If you've ever needed to grab files in bulk, you know the pain of clicking download links one by one. That's where combining Python and wget shines. Instead of re-implementing HTTP requests yourself, you can call the battle-tested wget
tool straight from a Python script and let it handle the heavy lifting.
In this guide, we'll set up wget
, explain how to run it from Python using subprocess, and walk through three copy-paste commands that cover almost everything you'll ever need: downloading a file, saving it with a custom name or folder, and resuming interrupted transfers. Let's get started!

Quick answer (TL;DR)
If you just need the basics, here's the fast track.
1. Install wget
# Ubuntu/Debian
sudo apt-get update && sudo apt-get install -y wget
# macOS
brew install wget
# Windows (choco)
choco install wget
2. Write a Python script to use wget with subprocess
import subprocess, os, time
# URL to download
url = "https://getsamplefiles.com/download/zip/sample-1.zip"
# Here are a few common approaches:
## 1. Basic download
subprocess.run(["wget", url])
## 2. Custom filename + folder
os.makedirs("downloads", exist_ok=True)
subprocess.run(["wget", "-O", "downloads/myfile.zip", url])

- **DATA EXCERPTS**
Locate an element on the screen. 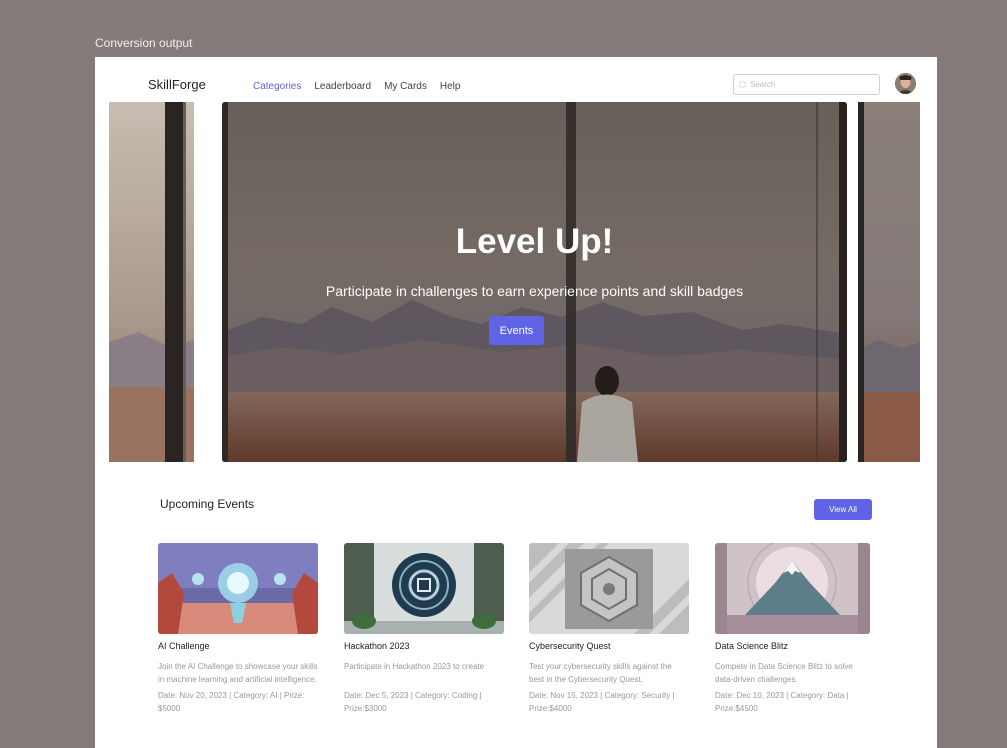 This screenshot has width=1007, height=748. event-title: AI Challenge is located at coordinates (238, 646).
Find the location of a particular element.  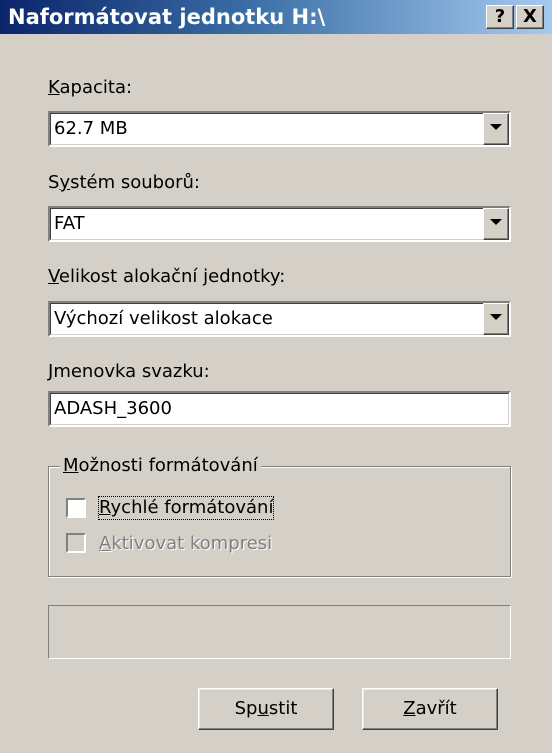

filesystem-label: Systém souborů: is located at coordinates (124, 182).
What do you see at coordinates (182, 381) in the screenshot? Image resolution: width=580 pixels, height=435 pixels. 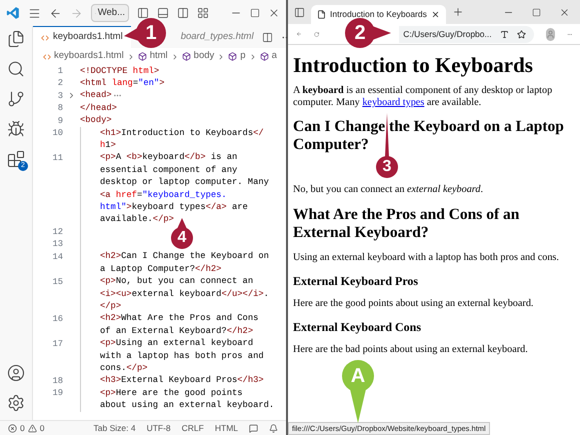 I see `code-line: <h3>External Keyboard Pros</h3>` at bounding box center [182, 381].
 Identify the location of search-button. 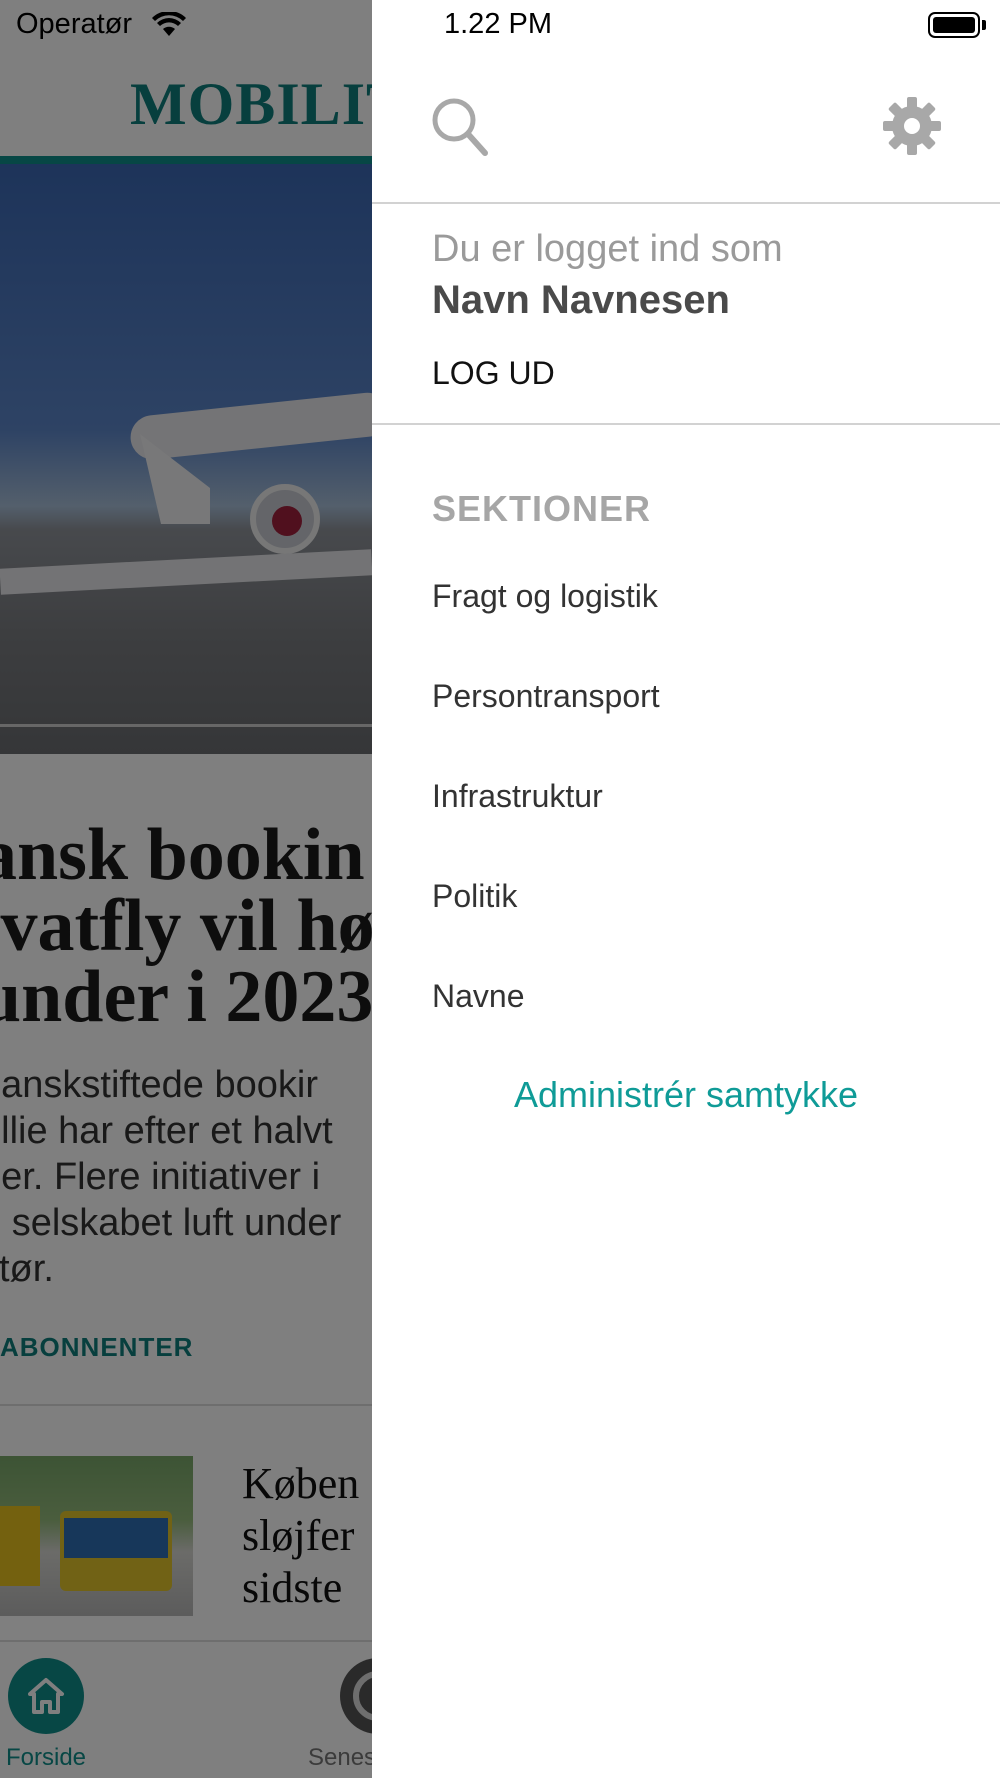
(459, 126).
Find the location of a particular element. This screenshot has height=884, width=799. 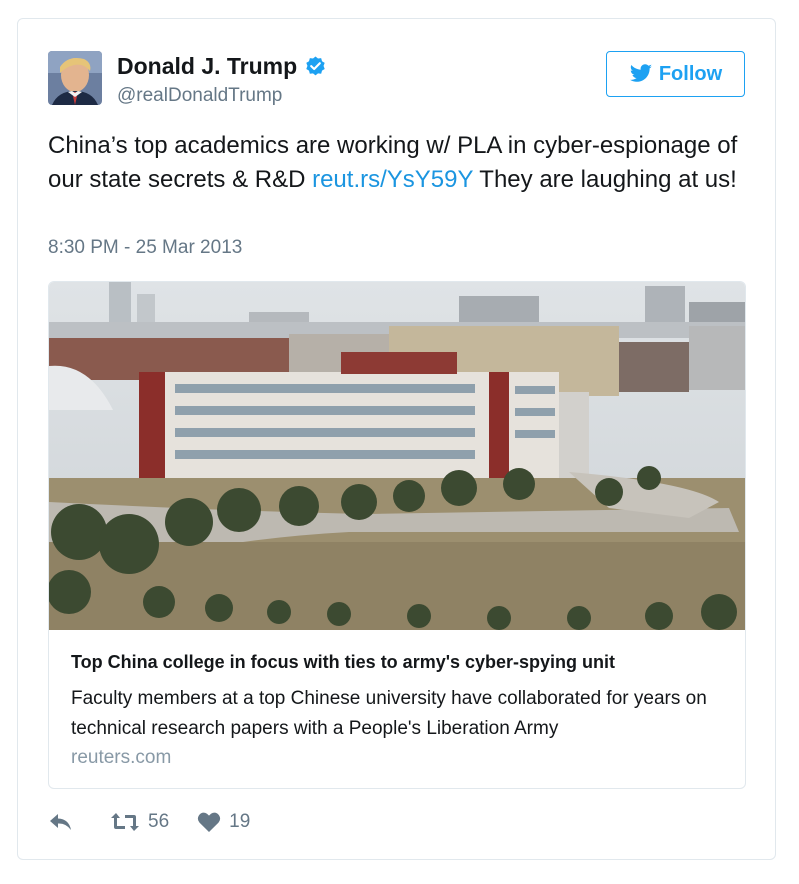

- **TASKS**
1) Please output the listing, from the line containing "Identify the location of search-button." through the listing's final line, reproducing each line word for word and omitting the pictures.
2) Pick up the Python and wget guide at the point where it stops and continue writing it.

- **RESPONSES PER TASK**
1)
 Identify the location of search-button. 
(459, 126).
Find the location of a particular element. This screenshot has height=884, width=799. 

2)
## 3. Resume interrupted download
subprocess.run(["wget", "--continue", url])
That's it:
- Grab the file with the default name.
- Save it as
downloads/myfile.zip
. - Resume if the file is already partially downloaded.
Why use wget?
wget
is a cross-platform command-line tool for downloading files over HTTP, HTTPS, and FTP. It's been around for decades, and developers still reach for it because it's reliable, flexible, and dead simple to use.
Two features make it stand out:
- Robustness — if your connection drops,
wget
can pick up right where it left off instead of starting over from zero. - Recursive downloads — with the right flags,
wget
can follow links on a page and slurp down entire directory trees, not just single files.
That combo makes it perfect for scripting and automation, especially when you pair it with Python.
Installing and setting up wget for Python scripts
Before we start automating downloads, there are two pieces you need in place:
- Python — where we'll write the automation logic.
- wget — the star of the show, a command-line tool for fetching files over HTTP, HTTPS, and FTP.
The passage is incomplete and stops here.